Work-life balance: a 4-chord harmony

We talk about attaining the work-life balance. All of us, we do. As a new mother, I talk a lot about getting a work-life balance when what I mean to say is a work-family balance. I want to be equal parts Marvelous Mommy and Manager Magnifique. Now more so than ever, as I approach the new year and prepare to go back to the corporate world.

My mind and heart been dwelling on a few chords of late. It’s like a typical Beatles song, where it’s one main melody supported by 4 main chords, or variations therein. My song’s about work-life balance, nyah-nyah-nyah. And the chords, they go something like this.

Chord 1 – The one about Lazy Australians

I’ve travelled back to Singapore twice this year to visit family. As with every trip, there’s always someone who will strike up the conversation about how different Australia is to Singapore. It’s a natural comparison – I’ve lived for a considerable time in both countries now. I’m “practically Australian” to many of my Singaporean friends and family. But my passport – and some parts of my outlook – are still very much Singaporean.

Anyhoo, for some reason this year, quite a few peers have owned up to the fact that they work 16-hour days. SIXTEEN HOURS. That’s basically work… and sleep, if you need 8 hours’ sleep. Okay, maybe some time for a bath, a chat, and a couple of meals. That’s a hamster’s life, except I think hamsters have more siestas under all that straw you line cages with.

And then the clincher – this same friend actually complained to me about how expensive Australian contractors are. How ridiculously high their hourly rates are in comparison, and how they have the audacity to refuse to work past certain times, or on certain dates.

Basically, how indolent and arrogant Australians were, compared to cheaper and more industrious nationalities.

Hmmm.

I felt a variety of things at that rather large poke. Guilty that my country of origin was doing it tough for pitiful pay. Ashamed that I wasn’t working terrible hours like he was. Indignant that in lumping all Australians together, this friend had inadvertently labelled my Australian husband an overpriced, arrogant laggard.

And then oddly enough, I felt proud. I felt proud that Australian contractors didn’t sell themselves short. I felt proud that they’ve dared to put a premium on their time. That they have the guts to draw the line in the sand to say, “This, here, is where I stop. This, here, is what is sacred to me.”

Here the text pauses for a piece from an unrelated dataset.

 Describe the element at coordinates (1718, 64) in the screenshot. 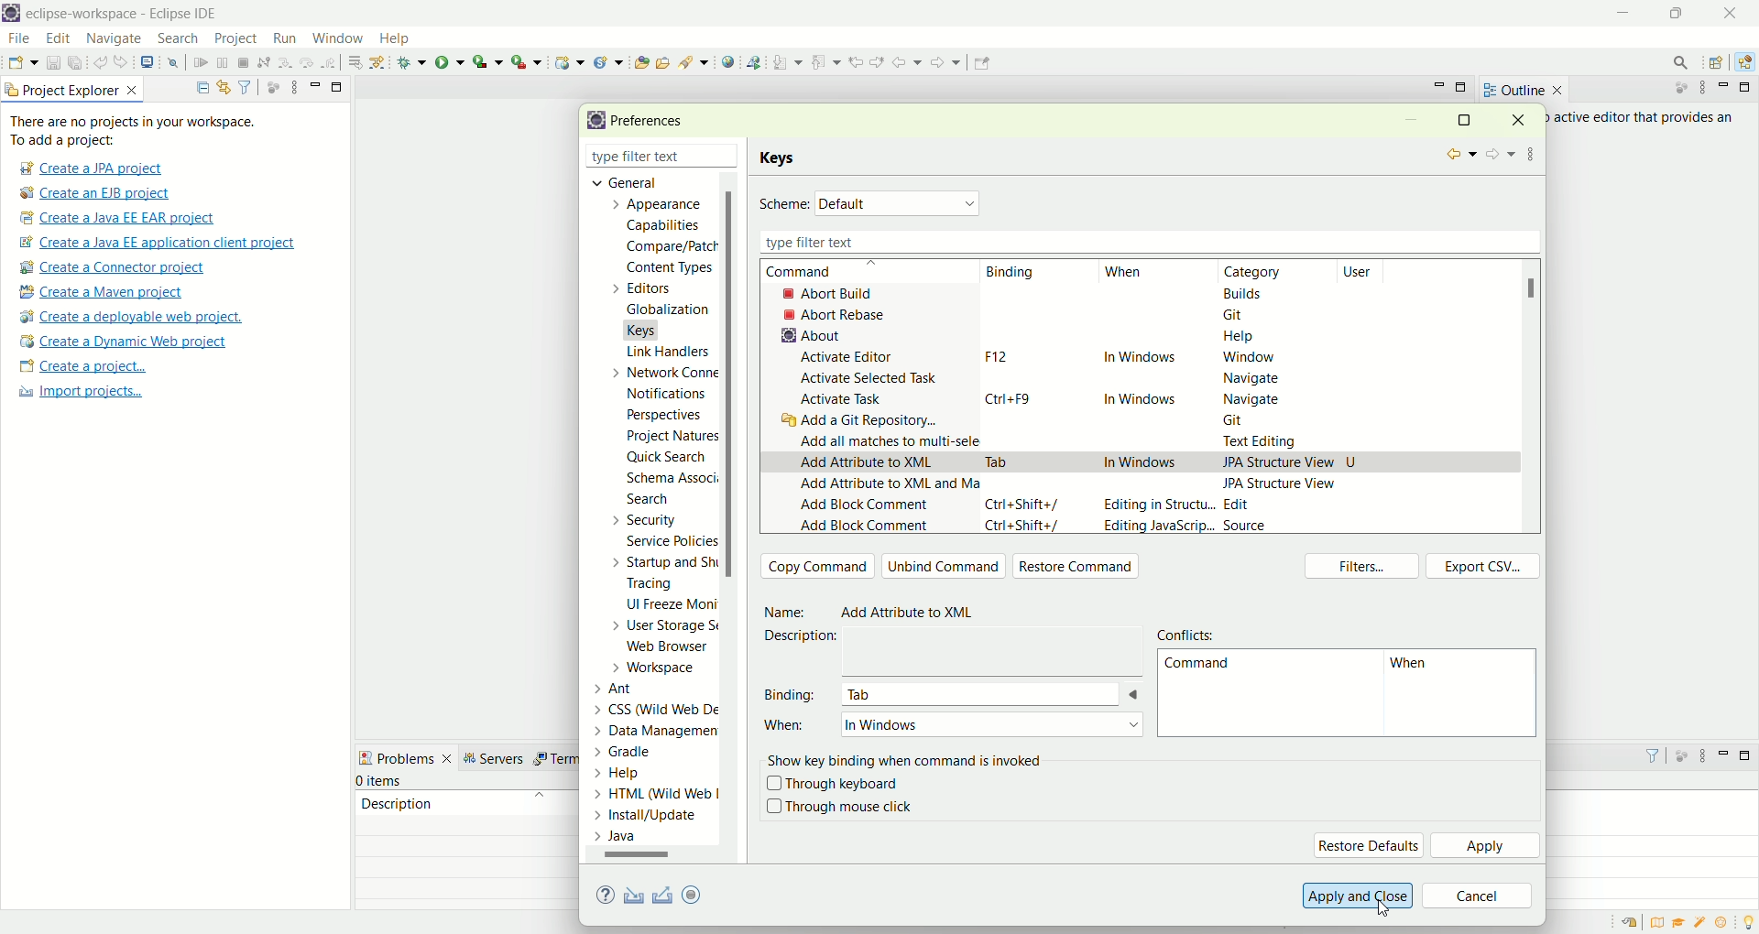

That in the face of cheap labour from everywhere else, they’ve stuck to a belief that family, friends, life, isn’t worth the sacrifice. And that’s why the shops close at 5pm on weekdays. It’s an active, deliberate choice.

Chord 2 – The one where no-one has a work-life balance

Australians are unhappy about their work-life balance. And then there’s that 2004 report by the Australia Institute that had claimed Australians work the longest hours out of all the developed nations in the world – even surpassing Japan. Yeah I know. I think that report’s suss, too.

More recently, there’s that rather mortifying Gallup survey which surmised that Singapore was the most emotionless nation IN THE WORLD. And from just glancing through Singaporean reactions online, many are inclined to agree and cite the increasingly ridiculous rat race as the main culprit.

So the overpaid lard-arsed Aussies haven’t got the balance, and the po-faced dog-tired Singaporeans haven’t got the balance. So who does? The Filipinos, if you believe that Gallup survey.

Chord 3 – The one about getting some perspective, please

I keep another blog where I wax lyrical about mumsy things. Being a mum, loving being a mum, hey-isn’t-my-daughter cute mumsy things. Which means I make connections with a whole other bunch of people I otherwise wouldn’t have met through work.

Like a mother of five children with disabilities.

So here I am, mooing now and then about not having enough time to do ALL the things I want to do with my only daughter while maintaining and growing a stupendous career. And then I read about this mother having to deal with her disabled daughter getting wrongfully arrested for assaulting a police officer with a “dangerous weapon” while she was having a psychiatric episode.

I doubt Linda has the luxury of time to even wail about her lack of work-life balance in the first place. Suddenly, whinging about the rat race feels very bourgeois.

Chord 4 – The one where it might all be a myth

I chanced upon this series of essays about work-life balance the other day, and came away with a few messages… chief of which is that maybe I’m asking the wrong question altogether.

Because the assumption inherent in the quest for work-life balance is that it will give you happiness.

But maybe the question shouldn’t be “How can I get work-life balance?”, but “How can I get happy?”.

And I rather suspect that the answer has all to do with the attitudes and baggage one brings along the journey, rather than the destination. That, and letting go of the fact that you don’t know what tomorrow brings. So why sweat it at all?